Challenge Accepted

August 23 • Day 3: Challenge Accepted!  (Still 3 days behind! – lol – I was 3 days behind when I started this post but now it’s like 7 days behind – sorry things came up)

Parenting isn’t all sunshine and ice cream – it’s hard. Write a post that delves into 3 challenges that you face as a parent.

Parenting is challenging even without caring for one or more children with special needs or a chronic disease. I’m not about to throw myself a pity party because truth be told I have it much easier than many – not that I wouldn’t like to show diabetes the door and watch it grab its hind quarters as the door hits it in its ass on its way out.

In addition to the “normal” challenges of parenting such as: teaching responsibility, honesty, kindness, compassion, and resourcefulness (btw – IMHO – all of the above are actually taught via example rather than with words); as well as providing healthy meals, encouraging exercise,  taking the rugrats to doctors and dentists, driving them to athletics, meeting with teachers, encouraging proper bathing and helmet wear – a parent of a child with diabetes (or insert countless other chronic disease or special need) has the awesome responsibility to keep the child alive, safe and healthy while at the same time instilling in the child the belief that they are “just like everyone else”. (Longest run-on sentence this month.)

So this prompt asks what my top 3 challenges are.

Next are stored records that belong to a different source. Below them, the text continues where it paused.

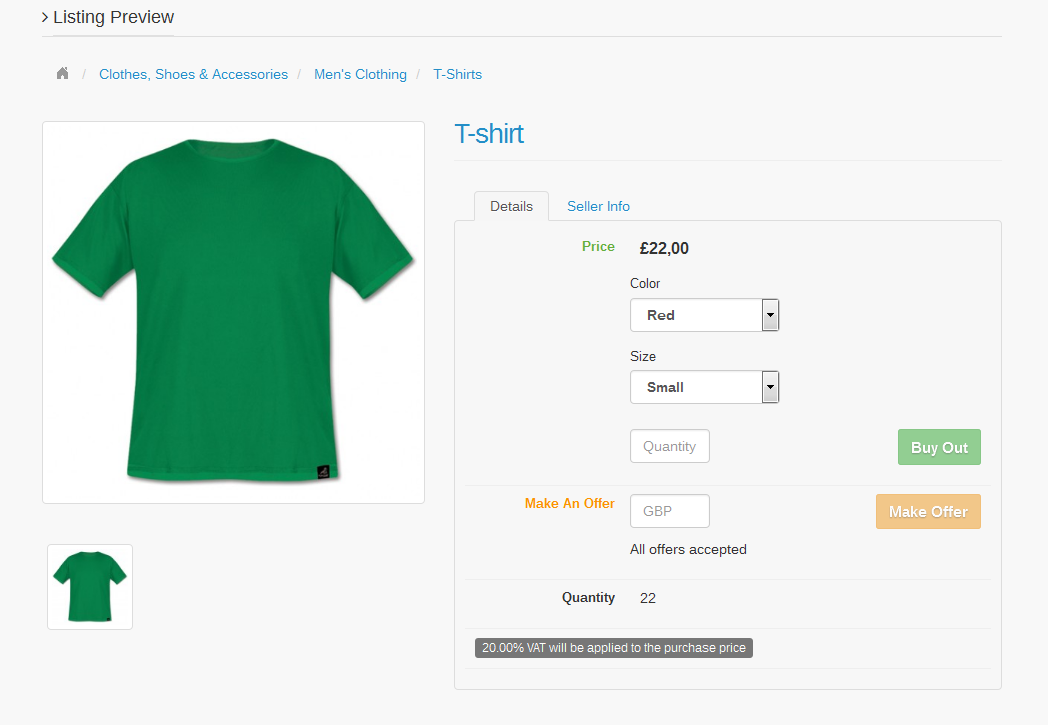Image resolution: width=1048 pixels, height=725 pixels.
Task: Click the large green T-shirt image
Action: click(x=233, y=312)
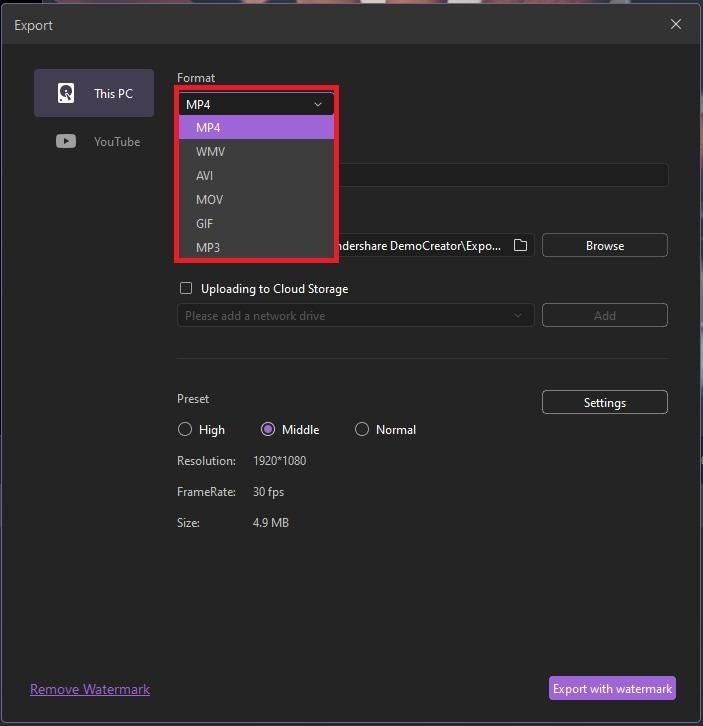703x726 pixels.
Task: Click the Browse button
Action: click(x=604, y=245)
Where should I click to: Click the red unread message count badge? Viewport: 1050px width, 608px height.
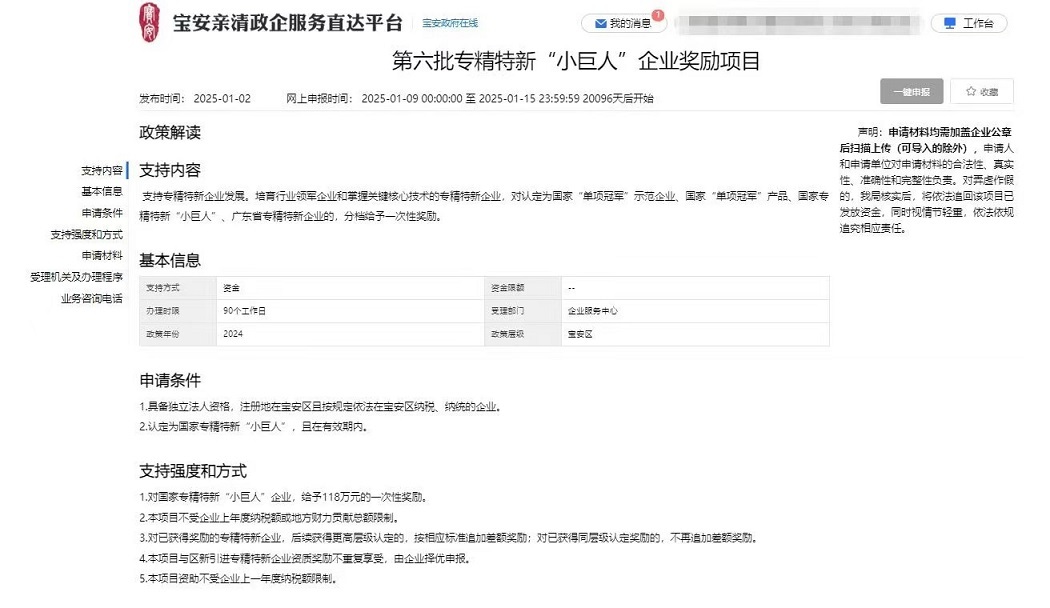coord(658,15)
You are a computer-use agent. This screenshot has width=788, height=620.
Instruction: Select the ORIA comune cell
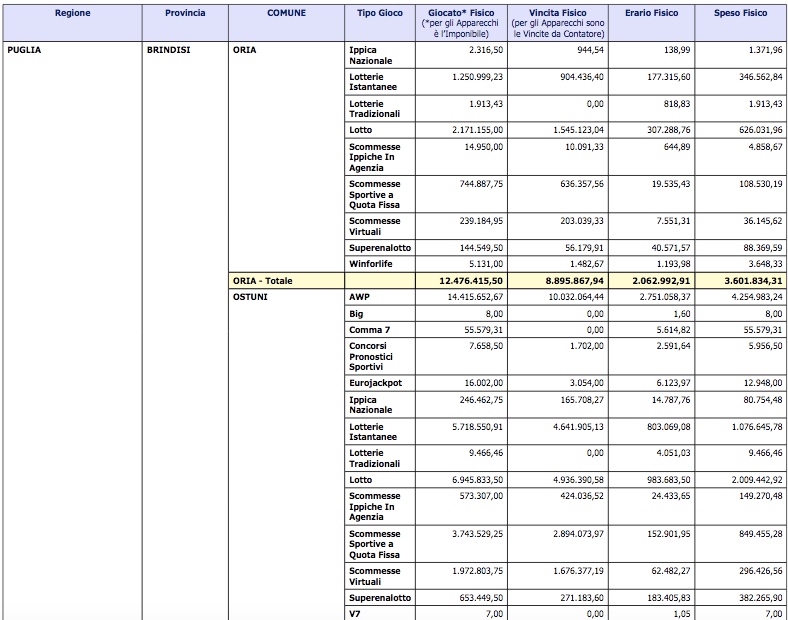pyautogui.click(x=244, y=49)
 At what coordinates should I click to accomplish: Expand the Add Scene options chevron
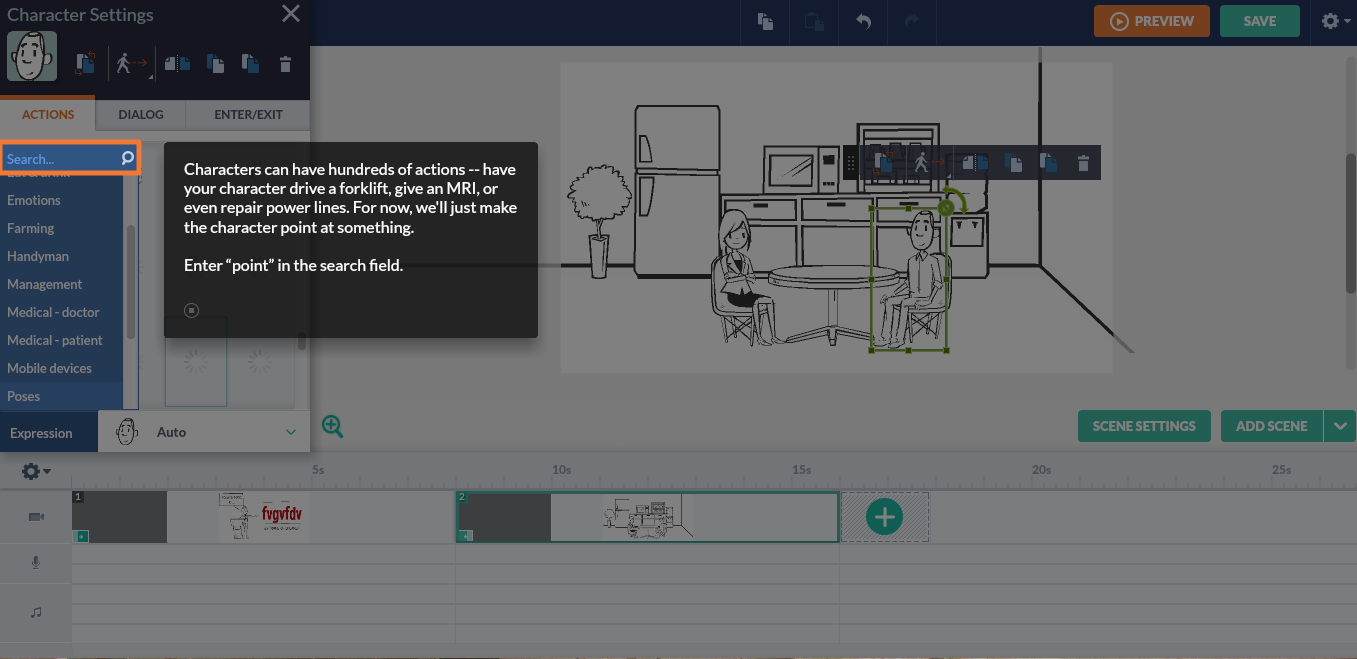pos(1341,425)
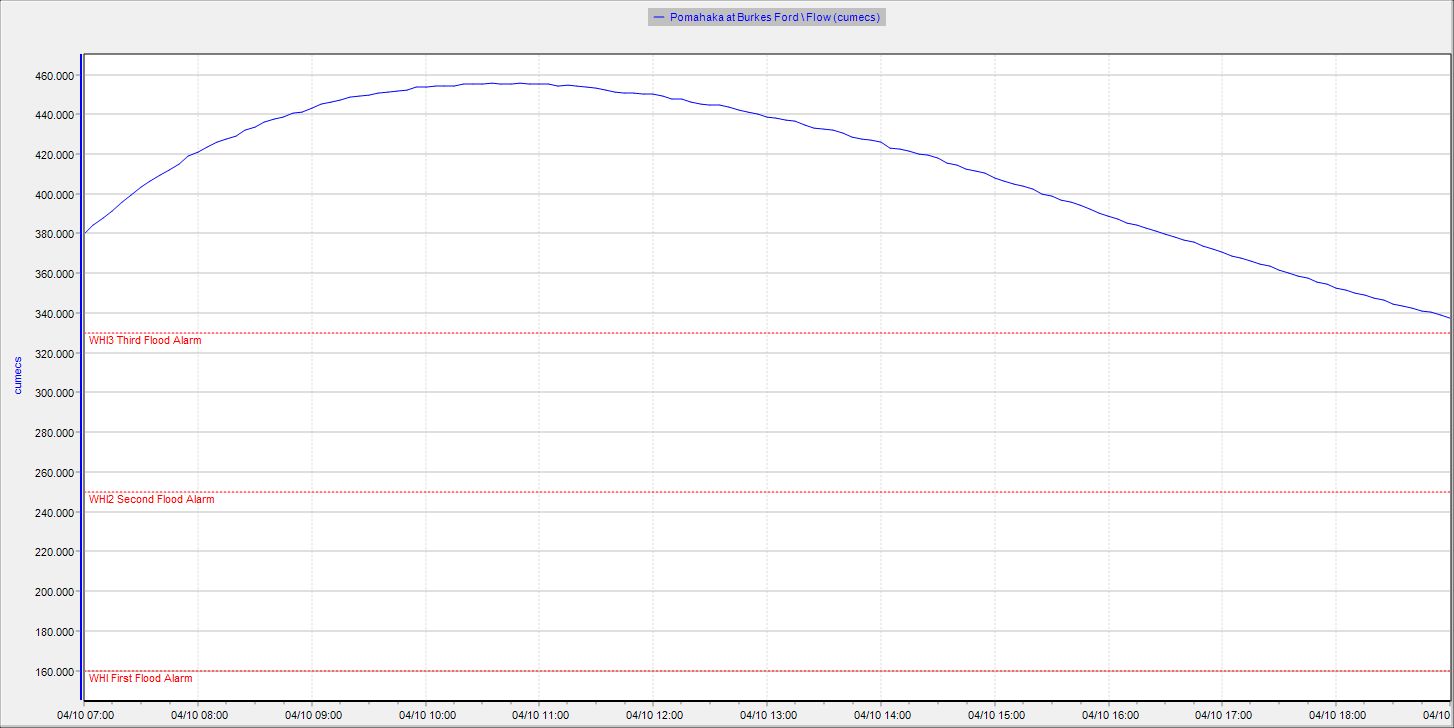Click the 04/10 13:00 time axis label
This screenshot has height=728, width=1454.
click(768, 715)
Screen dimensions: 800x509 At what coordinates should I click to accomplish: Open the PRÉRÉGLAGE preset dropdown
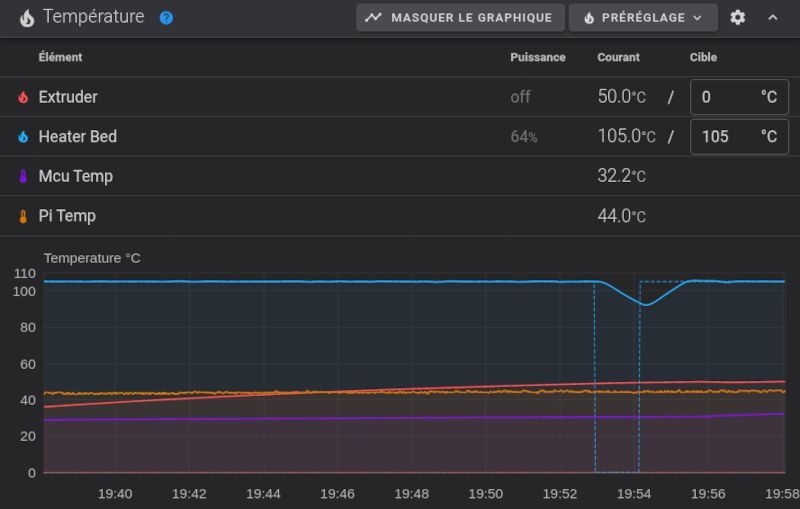643,18
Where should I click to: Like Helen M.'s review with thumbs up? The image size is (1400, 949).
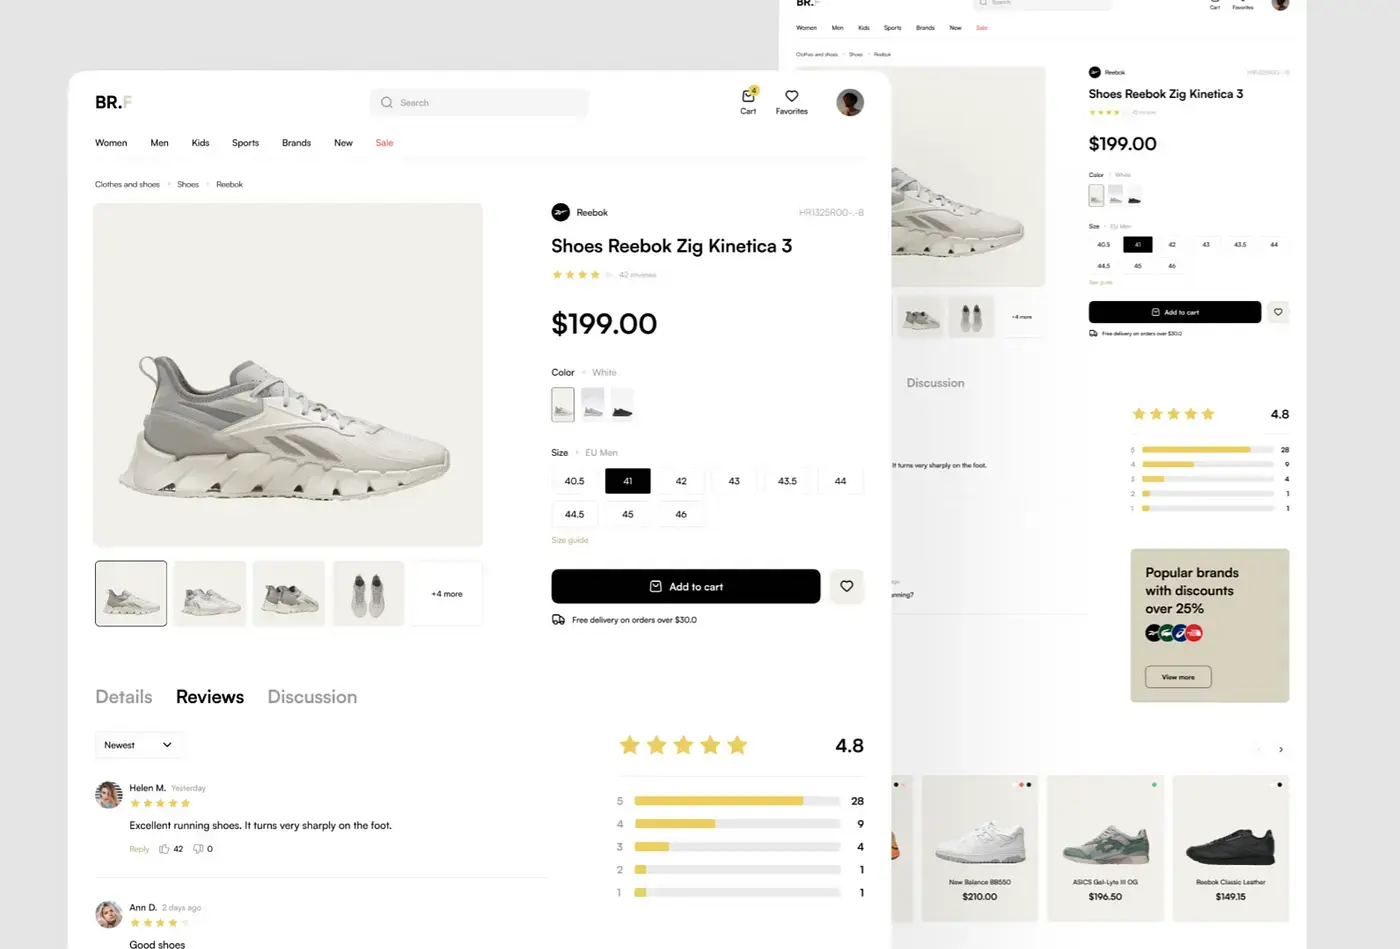click(x=165, y=849)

  • Encouraging and then allowing my kids varying levels of independence with diabetes care. I want my kids to feel confidant in their own ability to manage their diabetes. I want them to be able to take care of themselves when I’m not around. At the same time I worry constantly when they are not with me. (Less with my dear daughter since she is older and seems to be a bit more responsible).
  • Remembering to ALWAYS treat the kid first then the diabetes. Example: First thing in the morning – “Good morning sunshine. Did you sleep good? Hey did you check your sugar yet?” NOT – “What was your blood sugar?”  Same thing goes for when they get home from school or a friends and never let the last thing I ask them at bedtime be about their blood sugar.
  • Not missing Middles. My middle kiddo (Middles) is my only child WITHOUT diabetes. A lot of time and energy each day SEEMS to be devoted to diabetes care. Questions about blood sugars, infusion set changes, supply gathering, testing and dosing – BLOGGING – appointments, advocating, connecting – these are all things that may take as little time as a minute or as long as a couple of hours – regardless of the actual amount of time consumed, to a ten-year old it may seem as though the entire day can be about diabetes and not about him at all. I do my best to take an active interest in different things Middles is engaged in each day. I do occasionally try to avoid taking him with to endo appointments but that isn’t always possible. He is, although “Not By Choice” (favorite song, written by George Simmons you can find it in iTunes and YouTube) a sibling of children with diabetes and his life is nearly as wrapped up in diabetes as their lives are. Still I do try to give him extra attention each day.

A BONUS Challenge – Taking care of myself. I don’t exercise hardly at all, I drink my weight in coffee (best way of getting caffeine into my system without an IV), I occasionally binge eat chocolate when truly overwhelmed, I don’t sleep nearly enough and I have allowed guilt to set up shop in my head. I know I need to take care of myself – I know I need to change habits to live healthier. I know I need to be easier on myself and to be honest I have improved dramatically over the last 8 months (basically since I became involved with the DOC – Diabetes Online Community). Having a support network – whether online or in person is key to building/keeping a healthy mind and body. I’m getting better everyday thanks to the DOC and WEGO Health.